▸ **What you will do**:
Give as output the line that contains "Task: Click the Custom", followed by every remaining line of the entries, unchanged and with nothing added.

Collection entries
# # # # # # #
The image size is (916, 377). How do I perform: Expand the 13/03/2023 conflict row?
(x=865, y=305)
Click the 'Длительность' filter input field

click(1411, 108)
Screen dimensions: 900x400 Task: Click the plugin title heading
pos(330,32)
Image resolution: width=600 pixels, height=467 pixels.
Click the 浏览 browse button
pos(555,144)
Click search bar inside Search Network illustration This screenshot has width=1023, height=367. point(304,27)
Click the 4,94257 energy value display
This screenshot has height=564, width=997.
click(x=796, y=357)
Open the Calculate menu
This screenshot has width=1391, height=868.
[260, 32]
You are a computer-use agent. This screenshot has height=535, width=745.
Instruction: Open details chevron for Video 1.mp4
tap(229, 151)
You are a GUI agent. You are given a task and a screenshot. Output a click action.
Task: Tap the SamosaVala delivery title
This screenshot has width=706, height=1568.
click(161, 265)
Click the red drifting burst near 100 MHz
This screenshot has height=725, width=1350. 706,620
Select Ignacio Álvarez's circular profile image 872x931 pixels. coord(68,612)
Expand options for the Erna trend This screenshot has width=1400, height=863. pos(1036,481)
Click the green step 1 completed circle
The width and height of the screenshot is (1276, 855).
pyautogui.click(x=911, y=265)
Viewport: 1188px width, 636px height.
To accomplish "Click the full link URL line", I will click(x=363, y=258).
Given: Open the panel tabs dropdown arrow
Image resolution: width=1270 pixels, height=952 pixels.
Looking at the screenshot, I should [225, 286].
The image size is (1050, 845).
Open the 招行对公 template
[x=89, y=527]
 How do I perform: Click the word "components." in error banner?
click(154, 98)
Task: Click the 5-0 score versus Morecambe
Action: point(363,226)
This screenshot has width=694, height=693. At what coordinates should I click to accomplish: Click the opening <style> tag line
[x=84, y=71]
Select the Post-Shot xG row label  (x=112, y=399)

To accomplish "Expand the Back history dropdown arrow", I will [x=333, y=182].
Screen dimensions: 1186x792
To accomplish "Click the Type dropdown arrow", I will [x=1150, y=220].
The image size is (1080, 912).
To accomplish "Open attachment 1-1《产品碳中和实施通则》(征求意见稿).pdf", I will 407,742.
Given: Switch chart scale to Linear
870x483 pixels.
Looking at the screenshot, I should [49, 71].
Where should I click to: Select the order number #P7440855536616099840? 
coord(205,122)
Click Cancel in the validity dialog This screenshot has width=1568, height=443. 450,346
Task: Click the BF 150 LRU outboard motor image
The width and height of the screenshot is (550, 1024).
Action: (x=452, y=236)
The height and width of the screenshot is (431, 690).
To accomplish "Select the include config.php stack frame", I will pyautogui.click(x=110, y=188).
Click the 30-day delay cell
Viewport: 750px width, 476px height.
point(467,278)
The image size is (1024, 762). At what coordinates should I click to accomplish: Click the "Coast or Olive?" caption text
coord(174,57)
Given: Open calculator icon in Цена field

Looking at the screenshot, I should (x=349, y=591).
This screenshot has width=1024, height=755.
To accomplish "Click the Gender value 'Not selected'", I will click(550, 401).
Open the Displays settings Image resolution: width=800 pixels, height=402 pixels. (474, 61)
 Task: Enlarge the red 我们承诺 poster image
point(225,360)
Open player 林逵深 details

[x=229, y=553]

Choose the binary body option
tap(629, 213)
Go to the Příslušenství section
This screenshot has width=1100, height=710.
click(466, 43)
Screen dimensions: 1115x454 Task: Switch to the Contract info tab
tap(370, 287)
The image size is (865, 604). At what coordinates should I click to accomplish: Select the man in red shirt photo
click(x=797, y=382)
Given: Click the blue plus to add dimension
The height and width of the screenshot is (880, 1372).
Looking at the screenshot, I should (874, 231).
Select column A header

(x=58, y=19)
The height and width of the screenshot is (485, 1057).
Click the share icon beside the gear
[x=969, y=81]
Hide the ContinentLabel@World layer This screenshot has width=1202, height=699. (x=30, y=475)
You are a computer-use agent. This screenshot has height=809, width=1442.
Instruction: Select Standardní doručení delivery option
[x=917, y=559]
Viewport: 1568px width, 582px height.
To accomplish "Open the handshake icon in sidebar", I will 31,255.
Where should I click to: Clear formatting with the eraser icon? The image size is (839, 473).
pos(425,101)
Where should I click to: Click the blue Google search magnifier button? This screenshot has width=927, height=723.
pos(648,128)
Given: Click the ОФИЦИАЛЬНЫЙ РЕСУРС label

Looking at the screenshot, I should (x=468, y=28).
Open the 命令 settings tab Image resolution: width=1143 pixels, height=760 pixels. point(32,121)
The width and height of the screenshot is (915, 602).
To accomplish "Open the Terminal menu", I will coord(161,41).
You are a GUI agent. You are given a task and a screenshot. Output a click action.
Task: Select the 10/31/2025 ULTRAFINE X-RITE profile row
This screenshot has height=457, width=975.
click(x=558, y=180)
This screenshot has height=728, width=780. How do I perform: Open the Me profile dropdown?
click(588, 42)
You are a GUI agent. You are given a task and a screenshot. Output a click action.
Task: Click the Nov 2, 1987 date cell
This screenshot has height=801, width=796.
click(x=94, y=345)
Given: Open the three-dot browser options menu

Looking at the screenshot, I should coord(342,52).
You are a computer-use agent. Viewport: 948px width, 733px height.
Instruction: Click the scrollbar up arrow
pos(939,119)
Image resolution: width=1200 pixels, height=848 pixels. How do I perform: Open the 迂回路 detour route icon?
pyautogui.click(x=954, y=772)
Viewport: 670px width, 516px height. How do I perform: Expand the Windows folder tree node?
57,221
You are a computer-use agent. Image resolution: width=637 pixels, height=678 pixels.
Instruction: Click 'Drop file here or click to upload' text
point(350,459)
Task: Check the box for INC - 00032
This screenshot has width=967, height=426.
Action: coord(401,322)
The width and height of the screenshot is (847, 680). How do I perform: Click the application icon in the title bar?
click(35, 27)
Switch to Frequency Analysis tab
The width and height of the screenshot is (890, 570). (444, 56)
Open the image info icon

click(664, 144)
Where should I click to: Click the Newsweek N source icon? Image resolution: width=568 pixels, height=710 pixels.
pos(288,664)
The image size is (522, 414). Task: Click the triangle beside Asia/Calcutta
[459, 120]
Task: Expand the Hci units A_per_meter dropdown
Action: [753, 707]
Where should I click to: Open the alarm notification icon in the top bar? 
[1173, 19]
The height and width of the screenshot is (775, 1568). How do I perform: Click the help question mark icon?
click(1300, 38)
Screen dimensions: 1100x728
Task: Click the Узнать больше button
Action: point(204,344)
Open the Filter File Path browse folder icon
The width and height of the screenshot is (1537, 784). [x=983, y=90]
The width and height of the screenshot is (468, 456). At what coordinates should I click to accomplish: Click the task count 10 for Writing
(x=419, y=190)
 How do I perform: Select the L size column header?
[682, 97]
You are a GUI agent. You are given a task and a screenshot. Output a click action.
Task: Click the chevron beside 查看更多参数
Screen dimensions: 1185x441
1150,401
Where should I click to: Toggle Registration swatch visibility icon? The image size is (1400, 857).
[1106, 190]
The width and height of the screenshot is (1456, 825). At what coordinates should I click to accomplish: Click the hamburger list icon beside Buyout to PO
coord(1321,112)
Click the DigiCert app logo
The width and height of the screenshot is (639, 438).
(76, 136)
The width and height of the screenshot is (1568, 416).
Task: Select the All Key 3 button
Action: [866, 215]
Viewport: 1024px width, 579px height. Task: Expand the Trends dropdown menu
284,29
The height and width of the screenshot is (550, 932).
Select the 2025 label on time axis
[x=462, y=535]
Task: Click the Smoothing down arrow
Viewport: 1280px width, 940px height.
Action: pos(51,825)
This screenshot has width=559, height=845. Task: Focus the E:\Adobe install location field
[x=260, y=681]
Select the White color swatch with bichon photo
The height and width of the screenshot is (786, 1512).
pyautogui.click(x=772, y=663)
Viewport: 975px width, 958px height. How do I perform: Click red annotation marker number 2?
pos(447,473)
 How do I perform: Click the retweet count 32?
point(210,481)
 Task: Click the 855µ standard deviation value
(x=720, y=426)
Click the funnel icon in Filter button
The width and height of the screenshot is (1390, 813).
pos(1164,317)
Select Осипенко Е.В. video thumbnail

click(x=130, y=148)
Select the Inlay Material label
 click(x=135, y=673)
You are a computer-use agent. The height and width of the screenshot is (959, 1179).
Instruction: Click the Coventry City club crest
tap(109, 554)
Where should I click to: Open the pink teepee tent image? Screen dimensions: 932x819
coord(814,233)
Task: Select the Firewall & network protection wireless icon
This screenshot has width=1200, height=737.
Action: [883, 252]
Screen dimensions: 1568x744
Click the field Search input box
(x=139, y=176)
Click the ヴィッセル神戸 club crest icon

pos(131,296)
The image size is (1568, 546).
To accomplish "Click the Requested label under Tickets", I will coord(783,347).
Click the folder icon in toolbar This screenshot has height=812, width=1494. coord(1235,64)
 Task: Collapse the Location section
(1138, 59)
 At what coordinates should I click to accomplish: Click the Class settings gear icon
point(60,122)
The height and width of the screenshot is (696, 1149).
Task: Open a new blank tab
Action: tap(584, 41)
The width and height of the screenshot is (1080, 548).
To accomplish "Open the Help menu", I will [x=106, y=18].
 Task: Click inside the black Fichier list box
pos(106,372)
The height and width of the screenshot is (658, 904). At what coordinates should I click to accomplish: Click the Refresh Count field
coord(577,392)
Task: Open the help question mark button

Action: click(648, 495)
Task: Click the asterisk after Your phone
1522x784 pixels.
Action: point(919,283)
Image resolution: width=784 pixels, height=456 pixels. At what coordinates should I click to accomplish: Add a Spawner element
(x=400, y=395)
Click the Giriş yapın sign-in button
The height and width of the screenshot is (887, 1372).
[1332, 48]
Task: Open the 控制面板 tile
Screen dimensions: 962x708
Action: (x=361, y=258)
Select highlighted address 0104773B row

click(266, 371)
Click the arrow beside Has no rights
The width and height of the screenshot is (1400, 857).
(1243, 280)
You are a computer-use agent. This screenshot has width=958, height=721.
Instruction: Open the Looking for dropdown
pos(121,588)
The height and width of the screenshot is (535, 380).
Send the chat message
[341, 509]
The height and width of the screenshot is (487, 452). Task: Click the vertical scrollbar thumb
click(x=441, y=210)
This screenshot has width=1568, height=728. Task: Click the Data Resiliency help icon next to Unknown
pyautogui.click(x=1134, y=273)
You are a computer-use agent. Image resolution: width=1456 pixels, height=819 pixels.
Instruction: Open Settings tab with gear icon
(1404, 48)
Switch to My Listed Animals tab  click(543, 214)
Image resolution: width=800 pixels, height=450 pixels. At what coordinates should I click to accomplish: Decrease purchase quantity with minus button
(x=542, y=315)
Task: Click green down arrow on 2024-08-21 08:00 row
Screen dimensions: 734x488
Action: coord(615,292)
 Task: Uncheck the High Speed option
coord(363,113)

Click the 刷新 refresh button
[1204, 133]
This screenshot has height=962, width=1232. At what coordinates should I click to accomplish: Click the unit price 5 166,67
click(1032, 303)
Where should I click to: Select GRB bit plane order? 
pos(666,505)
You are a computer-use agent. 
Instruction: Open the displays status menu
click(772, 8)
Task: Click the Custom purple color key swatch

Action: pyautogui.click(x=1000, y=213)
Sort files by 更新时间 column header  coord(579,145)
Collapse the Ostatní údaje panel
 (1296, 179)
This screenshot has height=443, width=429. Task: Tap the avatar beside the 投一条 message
# # # # # # #
▸ **Task solution**:
Task: Click the Custom purple color key swatch

Action: pyautogui.click(x=1000, y=213)
Sort files by 更新时间 column header  coord(579,145)
Collapse the Ostatní údaje panel
 (1296, 179)
This screenshot has height=443, width=429. Task: Tap the avatar beside the 投一条 message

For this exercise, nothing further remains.